The problem: Copy out exactly the line that contains "This screenshot has height=452, width=1024." and all lines following it to the end of the data.

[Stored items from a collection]
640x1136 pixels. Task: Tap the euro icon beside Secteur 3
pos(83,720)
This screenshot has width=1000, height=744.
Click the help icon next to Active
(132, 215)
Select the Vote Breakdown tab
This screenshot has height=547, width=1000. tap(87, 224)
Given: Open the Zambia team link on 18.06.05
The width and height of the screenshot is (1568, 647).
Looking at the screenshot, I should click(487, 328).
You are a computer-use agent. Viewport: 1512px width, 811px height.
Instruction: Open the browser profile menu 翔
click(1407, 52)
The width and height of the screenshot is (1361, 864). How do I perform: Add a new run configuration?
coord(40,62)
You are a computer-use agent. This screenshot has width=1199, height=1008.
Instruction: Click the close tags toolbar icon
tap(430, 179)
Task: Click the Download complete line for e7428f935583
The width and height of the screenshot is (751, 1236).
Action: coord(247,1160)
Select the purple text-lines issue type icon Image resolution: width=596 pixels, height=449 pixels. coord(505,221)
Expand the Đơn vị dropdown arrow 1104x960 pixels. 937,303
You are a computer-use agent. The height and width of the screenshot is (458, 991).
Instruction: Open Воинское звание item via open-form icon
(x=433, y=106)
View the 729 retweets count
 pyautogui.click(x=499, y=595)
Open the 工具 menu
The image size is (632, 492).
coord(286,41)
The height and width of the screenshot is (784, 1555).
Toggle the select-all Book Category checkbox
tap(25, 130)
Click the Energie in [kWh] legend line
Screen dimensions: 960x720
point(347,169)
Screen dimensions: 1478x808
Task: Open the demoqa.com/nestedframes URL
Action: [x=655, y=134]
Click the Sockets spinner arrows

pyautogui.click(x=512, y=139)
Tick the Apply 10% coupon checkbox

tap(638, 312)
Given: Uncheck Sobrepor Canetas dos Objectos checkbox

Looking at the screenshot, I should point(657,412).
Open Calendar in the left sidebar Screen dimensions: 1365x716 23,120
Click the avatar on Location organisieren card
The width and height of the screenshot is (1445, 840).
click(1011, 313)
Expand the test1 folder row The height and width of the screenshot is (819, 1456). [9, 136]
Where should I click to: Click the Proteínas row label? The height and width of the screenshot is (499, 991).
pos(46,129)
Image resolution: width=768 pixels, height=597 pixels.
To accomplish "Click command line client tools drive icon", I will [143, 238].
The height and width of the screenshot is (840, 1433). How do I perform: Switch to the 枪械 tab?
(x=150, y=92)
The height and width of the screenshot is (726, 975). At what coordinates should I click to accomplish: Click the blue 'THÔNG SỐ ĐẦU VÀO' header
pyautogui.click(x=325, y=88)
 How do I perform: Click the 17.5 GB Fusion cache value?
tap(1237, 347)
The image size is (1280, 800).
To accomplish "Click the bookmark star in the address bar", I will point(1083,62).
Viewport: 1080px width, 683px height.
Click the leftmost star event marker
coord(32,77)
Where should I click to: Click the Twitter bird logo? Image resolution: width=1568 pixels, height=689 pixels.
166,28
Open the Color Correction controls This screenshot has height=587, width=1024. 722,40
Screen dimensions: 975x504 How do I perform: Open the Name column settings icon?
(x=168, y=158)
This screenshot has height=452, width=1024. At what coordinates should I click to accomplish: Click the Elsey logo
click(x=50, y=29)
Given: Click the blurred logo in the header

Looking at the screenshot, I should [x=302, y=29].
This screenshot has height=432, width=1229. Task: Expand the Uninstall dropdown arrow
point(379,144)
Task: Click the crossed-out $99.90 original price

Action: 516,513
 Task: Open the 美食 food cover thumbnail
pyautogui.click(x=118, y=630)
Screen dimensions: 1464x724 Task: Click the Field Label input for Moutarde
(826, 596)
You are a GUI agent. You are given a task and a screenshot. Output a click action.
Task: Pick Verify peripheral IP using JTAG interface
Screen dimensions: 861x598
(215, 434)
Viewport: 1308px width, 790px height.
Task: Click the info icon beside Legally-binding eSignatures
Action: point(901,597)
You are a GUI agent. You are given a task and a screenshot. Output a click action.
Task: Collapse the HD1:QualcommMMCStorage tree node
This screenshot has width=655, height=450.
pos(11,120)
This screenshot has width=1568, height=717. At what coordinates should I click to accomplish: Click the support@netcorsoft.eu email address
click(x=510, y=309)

Solution:
This screenshot has height=452, width=1024. At what coordinates should I click to accomplish: Click the Elsey logo
click(x=50, y=29)
Given: Click the blurred logo in the header

Looking at the screenshot, I should [x=302, y=29].
This screenshot has height=432, width=1229. Task: Expand the Uninstall dropdown arrow
point(379,144)
Task: Click the crossed-out $99.90 original price

Action: 516,513
 Task: Open the 美食 food cover thumbnail
pyautogui.click(x=118, y=630)
Screen dimensions: 1464x724 Task: Click the Field Label input for Moutarde
(826, 596)
You are a GUI agent. You are given a task and a screenshot. Output a click action.
Task: Pick Verify peripheral IP using JTAG interface
Screen dimensions: 861x598
(215, 434)
Viewport: 1308px width, 790px height.
Task: Click the info icon beside Legally-binding eSignatures
Action: point(901,597)
You are a GUI agent. You are given a task and a screenshot. Output a click action.
Task: Collapse the HD1:QualcommMMCStorage tree node
This screenshot has width=655, height=450.
pos(11,120)
This screenshot has width=1568, height=717. At what coordinates should I click to accomplish: Click the support@netcorsoft.eu email address
click(x=510, y=309)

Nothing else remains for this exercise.